Pagi ini Dean terbangun karena dinginnya suhu membuatnya menggigil. Dilihatnya perapian yang tinggal bara. Sambil menambahkan kayu, dibangunkannya Gilang, Alan dan Indra yang berada di ruangan yang sama.
"Udara lebih dingin dari biasanya," celetuk Alan sambil memeluk kedua tangannya di dada. Lalu dia mendekat ke perapian. "Apa ini belum pagi? Kenapa aku tak melihat sinar matahari dari balik pintu?"
"Sudah jam 6, tapi langit sepertinya masih mendung, mungkin itu yang bikin cahaya matahari tidak terlihat." Dean melihat jamnya.
"Indra, coba cek ruangan anggota timmu."
Indra lalu pergi ke ruangan lain lewat jendela penghubung. Dean juga mengecek ruangan para wanita. Api masih menyala kecil. Dean menambahkan kayu bakar disitu. Saat Dean berjalan kembali ke ruangannya, Widuri terbangun.

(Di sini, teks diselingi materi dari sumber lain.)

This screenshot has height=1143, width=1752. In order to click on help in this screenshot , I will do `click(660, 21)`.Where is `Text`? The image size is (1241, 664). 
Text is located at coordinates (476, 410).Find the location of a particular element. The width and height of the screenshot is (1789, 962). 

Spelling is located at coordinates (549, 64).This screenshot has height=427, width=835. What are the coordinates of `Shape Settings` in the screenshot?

"Apa sudah pagi?" Widuri menguap sambil memeluk kedua tangannya.
"Jam 6. Aku menambahkan kayu bakar agar ruangan lebih hangat. Sepertinya suhu lebih rendah pagi ini akibat hujan tadi malam." Jawab Dean berlalu dari sana.
Widuri beranjak dari tempat tidurnya dan duduk dekat api. Di situ ada Nastiti yang tertidur. Dia terakhir jaga kemarin malam. Widuri membiarkan saja gadis itu tertidur, dia butuh istirahat. Widuri menoleh ke pintu, tapi tak ada sinar matahari yang biasanya menerobos masuk melalui sela-sela daun pinus. Dia beranjak dan mengangkat kayu-kayu untuk membuka pintu. Lalu tiba-tiba longsoran salju menerpanya.. "Aahhh.."
Jeritan Widuri mengangetkan Dean dan Alan di ruangan sebelah. Dean berlari masuk dan melihat sebagian tubuh Widuri tertimbun salju. Dean membantunya berdiri. Nastiti dan Dewi terbangun dengan terkejut melihat pintu hampir tertutup tumpukan salju.
"Kenapa banyak salju di sini?" tanya Nastiti bingung. Sementara Dewi masih bengong dan linglung seakan nyawanya belum tersambung ke badan.
"Aku mau membuka pintu untuk mengambil salju dan memasak air. Tiba-tiba terdorong jatuh karena tumpukan salju." Widuri mengibaskan pakaiannya yang penuh butiran salju. "Kenapa bisa begini Dean?" Tanyanya pada Dean yang masih berdiri di sebelahnya mengamati pintu.
"Sepertinya hujan tadi malam sangat lebat dan berlangsung lama. Jalan masuk ke shelter jadi tertimbun salju baru yang belum kokoh. Saat pintu tertutup, salju tertahan di luar. Tapi ketika pintunya dibuka, timbunan salju itu langsung turun dan masuk ke ruangan." Jelas Dean.
"Aaahhh.." teriakan dari ruangan lain terdengar. Semua memalingkan kepala. Alan yang masih berdiri di jendela penghubung lalu berbalik.
"Biar ku lihat," katanya.
"Ada apa? Kali ini Dewi sudah menyadari sekitarnya. "Longsoran salju," jawab Nastiti. Dewi terbelalak, matanya terlihat takut. Dean melihat itu.
"Tak apa.. kita aman," Kata Dean menenangkan. Kita hanya perlu menyingkirkan salju ini keluar. Bereskanlah. Buka lagi jalan masuknya. Kokohkan dinding memadatkan salju-salju ini."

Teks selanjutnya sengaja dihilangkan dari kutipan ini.